Jeff Kidwell, former-Morgan Stanley executive director and market commentator, explains: “The bottom line is that the repo market globally has fundamentally changed or moved on. The hundreds of new regulations imposed by global regulators, inspired by the 2007/08 financial crisis, have changed the way that businesses who use the repo market look at the use of capital and the return they require on that capital.”

Although many welcomed the Fed’s enlarged operations at the time, questions are now being raised as to the long-term viability of such activities, according to Michael Cyrus, head of short term products, equity finance and foreign exchange at Deka Investment, a Frankfurt-based investment manager.

“There are many implications with recent central bank interventions and most recently even the European Central Bank admitted that there are negative impacts with some aspect of how central banks interact with current markets,” he explains.

“Central banks are an important player in the money markets and money markets are an essential part of the monetary transmission mechanism for central banks. Hence, it is hardly comprehensible to imagine money markets without central banks. However, in our view central banks have to (re-) learn that there should be some degree of volatility, some dispersion of prices and more granular pricing for risky assets.”

Cyrus suggests that the actions of central banks are simply “papering over all kinds of risk nuisances in the market and are distorting market prices”.

“Whether this is a price to be paid for financial stability or whether this makes markets inefficient to the extent that these inefficiencies become a threat to the market is an open question that needs to be looked into,” he concludes.

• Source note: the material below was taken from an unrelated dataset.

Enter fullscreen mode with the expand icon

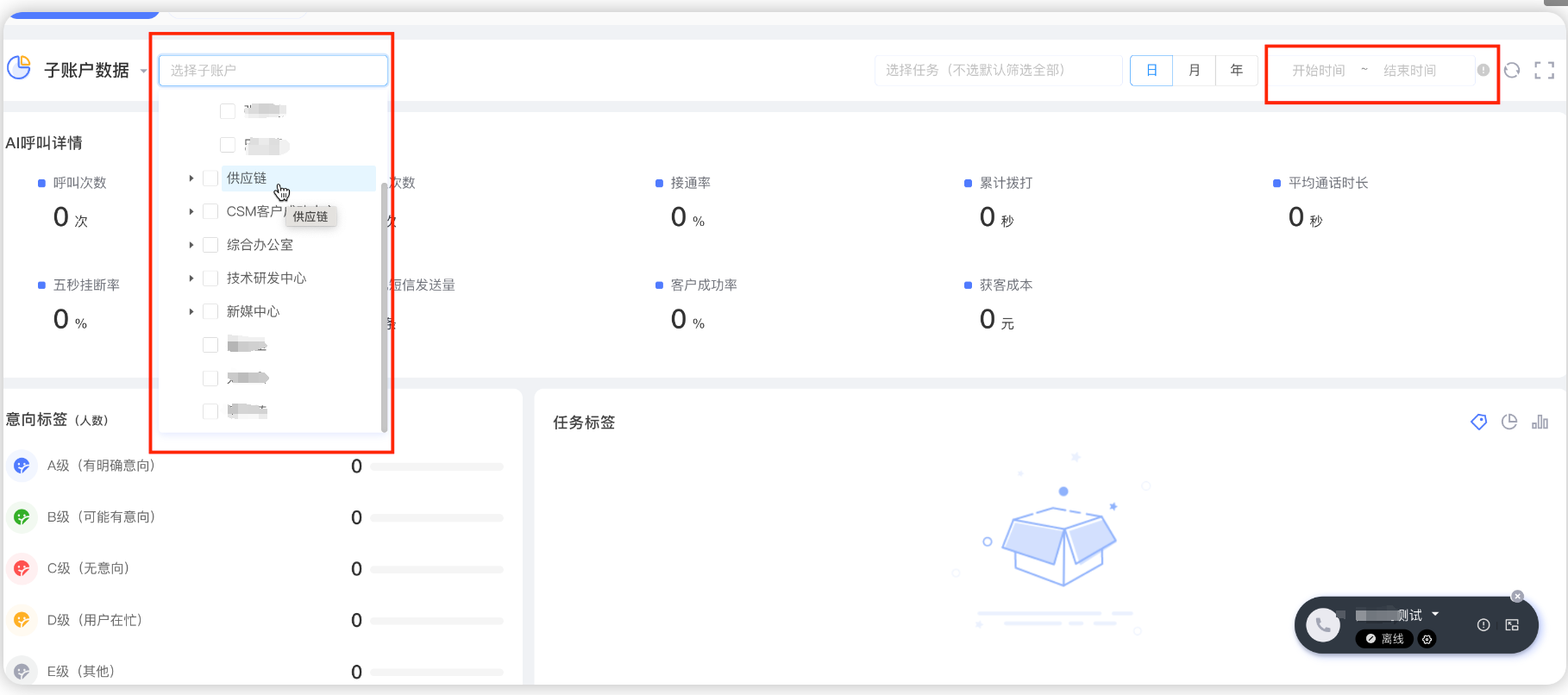(x=1544, y=71)
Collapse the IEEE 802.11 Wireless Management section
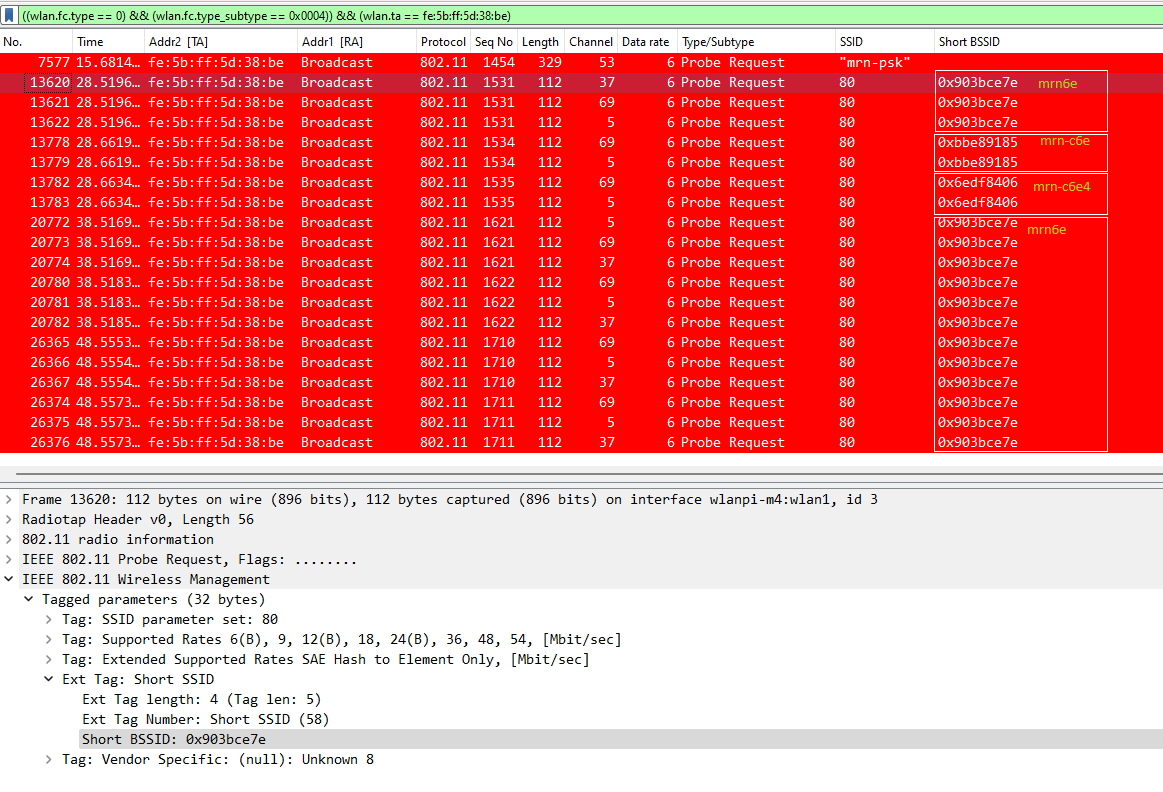The image size is (1163, 792). coord(10,579)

ICMA’s Hill predicts that whatever comes next, increased volatility is the new normal. “Volatility in the repo market should respond to demand and supply to have a functioning market, but it is these dislocations and panic to find cash and panic to place cash and the lack of access to markets,” he says.

What’s to be done?

Hill states that unless the market can address some of the imbalance or come up with a more proportionate regulatory framework that balances the importance that banks conduct, (plus having a safe resilient banking system), banks are going to have to get used to what happened in September.

There has been talk about the Federal Open Market Committee including a standing repo facility as part of the new framework for banks, this tool would allow banks that owned risk-free Treasurys to hand them in to the Fed on demand in exchange for fast liquidity in the form of bank reserves.

To this Hill says that there is a solid case for a standing repo facility. “As it becomes more difficult to estimate the ‘sweet spot’ for reserve balances as a result of prudential regulation, this would help get around the reliance on primary dealers to intermediate liquidity injections and provide a pressure valve for the money-markets”.

However, Kidwell is of the opinion that a standing repo facility would harken back to the several standing repo facilities that the Fed had to employ during the financial crisis, which was an extraordinary measure and might make the public and the market think that we were on the verge of another crisis”.

Despite animated discussions by those that felt the main most acutely in September, market consensus is that the Fed is unlikely to commit itself to create such a facility in the near future. Moreover, despite the overt perception from the Trump administration that an axe would be taken to the carefully constructed post-crisis regulations, significant reforms are unlikely given the distraction of the upcoming election.

Year-end may have passed uneventfully, but the first quarter-end of 2020 is already on the horizon and it’s unclear how many more body blows the market will be able to take before a permanent solution is found.